German healthcare major Bayer AG has offered to swap its animal health unit and also pay some cash in exchange for Merck & Co's consumer healthcare business, Reuters yesterday reported, citing people familiar with the matter.

The news comes a day after British consumer goods company Reckitt Benckiser Group Plc confirmed media reports that it was in talks to buy Merck's consumer health business. (See: Reckitt Benckiser confirms bidding for Merck & Co's consumer health business)

Bayer and Reckitt Benckiser are among the final contenders for the Merck & Co's consumer healthcare business, the report added.

According to analysts, investors were looking for Merck to restructure and perhaps sell off non-pharmaceutical units.

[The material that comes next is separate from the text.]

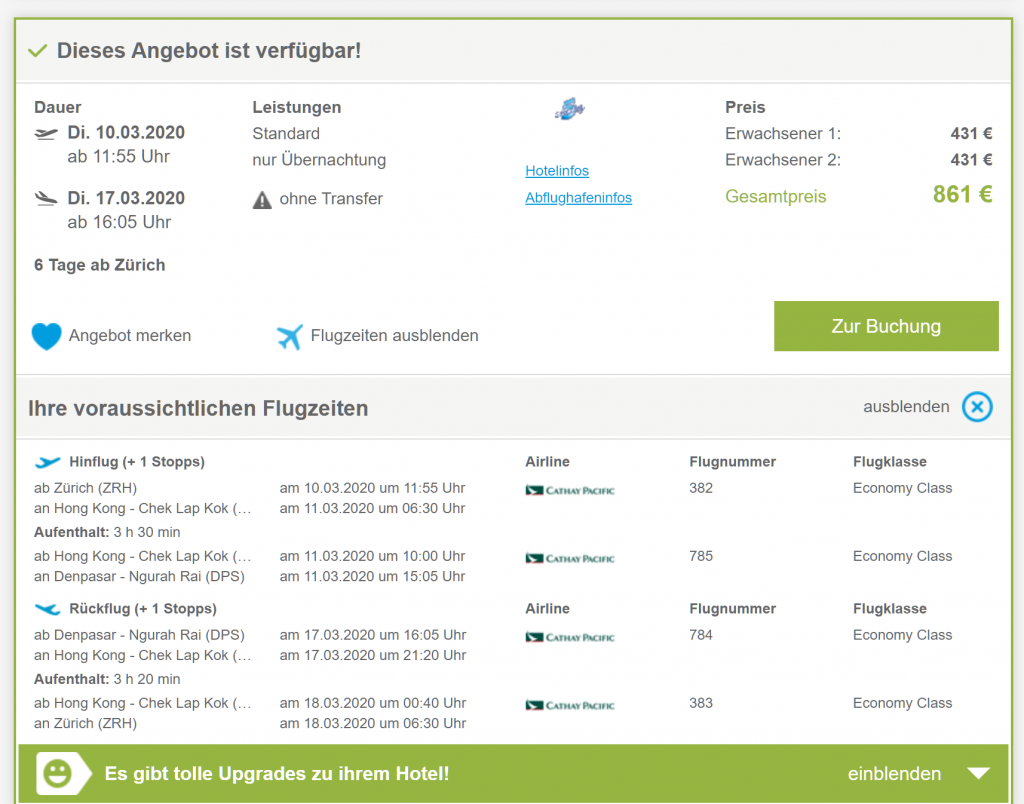Click the Hinflug outbound plane icon
The height and width of the screenshot is (804, 1024).
[x=48, y=462]
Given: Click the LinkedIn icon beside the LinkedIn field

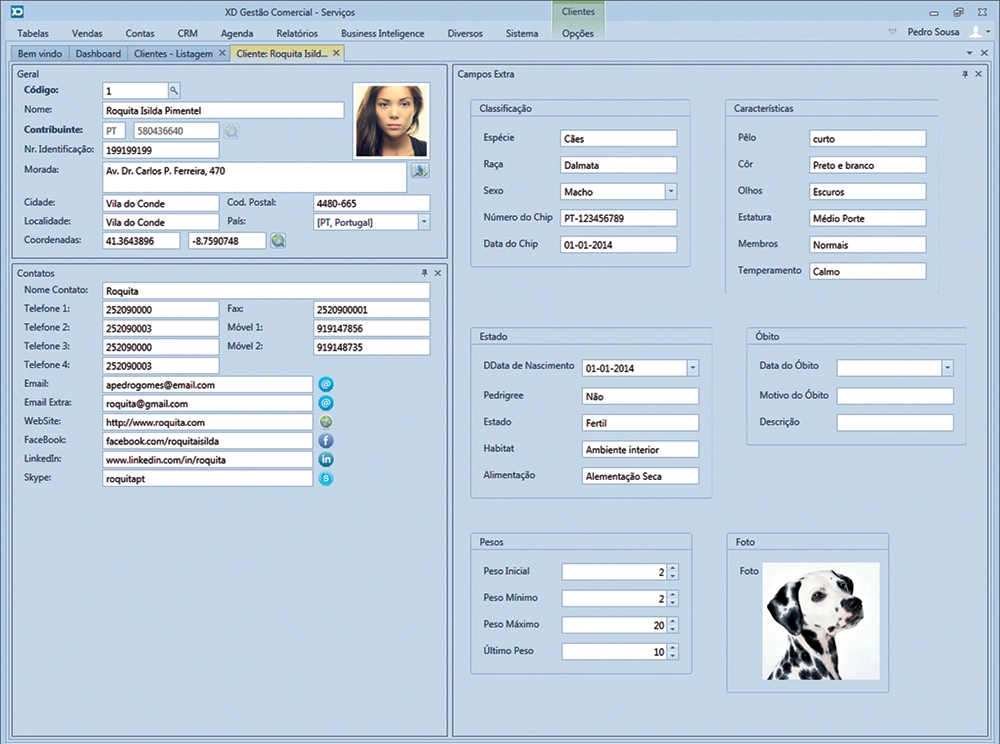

After conducting a review, New Jersey-based Merck had hired Morgan Stanley in February to analyse alternatives for both its consumer and animal health businesses (Merck & Co mulls sale of consumer healthcare, animal health businesses).

Media reports had earlier said that among a range of options it has considered for the consumer unit was swapping the business in exchange for the animal health and other units of its Swiss rival Novartis AG.

But since such a move is unlikely since the complexity of valuing different businesses is enormous, and may raise anti-trust issues, Merck is exploring an outright sale of its consumer unit, the report said

For its larger animal health businesses, Merck may spin-off the unit just like Pfizer did last year by spinning off its animal health unit as a separate publicly-traded company called Zoetis (Pfizer to spin-off rest of animal health unit Zoetis to shareholders).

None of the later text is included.